- _WHAT IS REQUIRED_: Would you set down the complete data below, exactly as shown?

=== Section Start ===

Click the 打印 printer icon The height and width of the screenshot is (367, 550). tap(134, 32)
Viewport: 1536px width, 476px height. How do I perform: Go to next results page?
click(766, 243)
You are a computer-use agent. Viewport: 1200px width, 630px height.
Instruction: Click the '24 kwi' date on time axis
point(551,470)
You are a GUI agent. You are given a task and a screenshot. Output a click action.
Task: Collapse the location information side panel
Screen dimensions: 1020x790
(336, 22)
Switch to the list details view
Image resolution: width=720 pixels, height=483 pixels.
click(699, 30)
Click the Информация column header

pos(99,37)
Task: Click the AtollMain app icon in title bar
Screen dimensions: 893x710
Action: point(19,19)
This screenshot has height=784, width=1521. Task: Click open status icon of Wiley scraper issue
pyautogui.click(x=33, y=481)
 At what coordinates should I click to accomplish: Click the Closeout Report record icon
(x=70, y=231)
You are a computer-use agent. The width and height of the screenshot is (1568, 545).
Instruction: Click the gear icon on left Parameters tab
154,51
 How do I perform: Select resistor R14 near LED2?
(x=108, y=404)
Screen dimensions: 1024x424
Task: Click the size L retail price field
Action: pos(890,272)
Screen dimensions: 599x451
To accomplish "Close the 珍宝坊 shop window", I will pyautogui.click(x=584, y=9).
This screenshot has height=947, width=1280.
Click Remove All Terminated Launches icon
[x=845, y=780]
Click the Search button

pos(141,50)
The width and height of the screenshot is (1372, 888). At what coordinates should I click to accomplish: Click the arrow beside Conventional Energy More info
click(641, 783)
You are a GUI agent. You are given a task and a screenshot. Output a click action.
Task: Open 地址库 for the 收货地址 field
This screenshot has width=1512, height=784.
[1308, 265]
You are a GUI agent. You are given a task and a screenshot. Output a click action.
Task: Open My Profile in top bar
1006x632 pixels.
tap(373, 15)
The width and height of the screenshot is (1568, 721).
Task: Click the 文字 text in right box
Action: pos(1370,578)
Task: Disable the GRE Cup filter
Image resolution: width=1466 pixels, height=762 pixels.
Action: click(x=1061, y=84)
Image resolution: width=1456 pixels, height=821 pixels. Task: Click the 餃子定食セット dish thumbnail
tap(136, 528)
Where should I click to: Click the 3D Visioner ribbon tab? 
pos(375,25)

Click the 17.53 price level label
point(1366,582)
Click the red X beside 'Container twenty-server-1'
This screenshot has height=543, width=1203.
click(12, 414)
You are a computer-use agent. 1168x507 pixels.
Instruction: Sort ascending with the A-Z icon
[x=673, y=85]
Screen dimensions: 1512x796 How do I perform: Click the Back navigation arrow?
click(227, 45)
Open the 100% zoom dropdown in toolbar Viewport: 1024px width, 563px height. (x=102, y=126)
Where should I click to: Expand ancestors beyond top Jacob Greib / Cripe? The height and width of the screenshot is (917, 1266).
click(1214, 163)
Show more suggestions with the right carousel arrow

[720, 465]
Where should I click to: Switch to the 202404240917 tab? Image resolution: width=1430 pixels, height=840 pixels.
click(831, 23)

=== Section End ===

- _ANSWER AREA_:
Click the 打印 printer icon The height and width of the screenshot is (367, 550). tap(134, 32)
Viewport: 1536px width, 476px height. How do I perform: Go to next results page?
click(766, 243)
You are a computer-use agent. Viewport: 1200px width, 630px height.
Instruction: Click the '24 kwi' date on time axis
point(551,470)
You are a GUI agent. You are given a task and a screenshot. Output a click action.
Task: Collapse the location information side panel
Screen dimensions: 1020x790
(336, 22)
Switch to the list details view
Image resolution: width=720 pixels, height=483 pixels.
click(699, 30)
Click the Информация column header

pos(99,37)
Task: Click the AtollMain app icon in title bar
Screen dimensions: 893x710
Action: point(19,19)
This screenshot has height=784, width=1521. Task: Click open status icon of Wiley scraper issue
pyautogui.click(x=33, y=481)
 At what coordinates should I click to accomplish: Click the Closeout Report record icon
(x=70, y=231)
You are a computer-use agent. The width and height of the screenshot is (1568, 545).
Instruction: Click the gear icon on left Parameters tab
154,51
 How do I perform: Select resistor R14 near LED2?
(x=108, y=404)
Screen dimensions: 1024x424
Task: Click the size L retail price field
Action: pos(890,272)
Screen dimensions: 599x451
To accomplish "Close the 珍宝坊 shop window", I will pyautogui.click(x=584, y=9).
This screenshot has height=947, width=1280.
Click Remove All Terminated Launches icon
[x=845, y=780]
Click the Search button

pos(141,50)
The width and height of the screenshot is (1372, 888). At what coordinates should I click to accomplish: Click the arrow beside Conventional Energy More info
click(641, 783)
You are a GUI agent. You are given a task and a screenshot. Output a click action.
Task: Open 地址库 for the 收货地址 field
This screenshot has width=1512, height=784.
[1308, 265]
You are a GUI agent. You are given a task and a screenshot. Output a click action.
Task: Open My Profile in top bar
1006x632 pixels.
tap(373, 15)
The width and height of the screenshot is (1568, 721).
Task: Click the 文字 text in right box
Action: pos(1370,578)
Task: Disable the GRE Cup filter
Image resolution: width=1466 pixels, height=762 pixels.
Action: click(x=1061, y=84)
Image resolution: width=1456 pixels, height=821 pixels. Task: Click the 餃子定食セット dish thumbnail
tap(136, 528)
Where should I click to: Click the 3D Visioner ribbon tab? 
pos(375,25)

Click the 17.53 price level label
point(1366,582)
Click the red X beside 'Container twenty-server-1'
This screenshot has height=543, width=1203.
click(12, 414)
You are a computer-use agent. 1168x507 pixels.
Instruction: Sort ascending with the A-Z icon
[x=673, y=85]
Screen dimensions: 1512x796 How do I perform: Click the Back navigation arrow?
click(227, 45)
Open the 100% zoom dropdown in toolbar Viewport: 1024px width, 563px height. (x=102, y=126)
Where should I click to: Expand ancestors beyond top Jacob Greib / Cripe? The height and width of the screenshot is (917, 1266).
click(1214, 163)
Show more suggestions with the right carousel arrow

[720, 465]
Where should I click to: Switch to the 202404240917 tab? Image resolution: width=1430 pixels, height=840 pixels.
click(831, 23)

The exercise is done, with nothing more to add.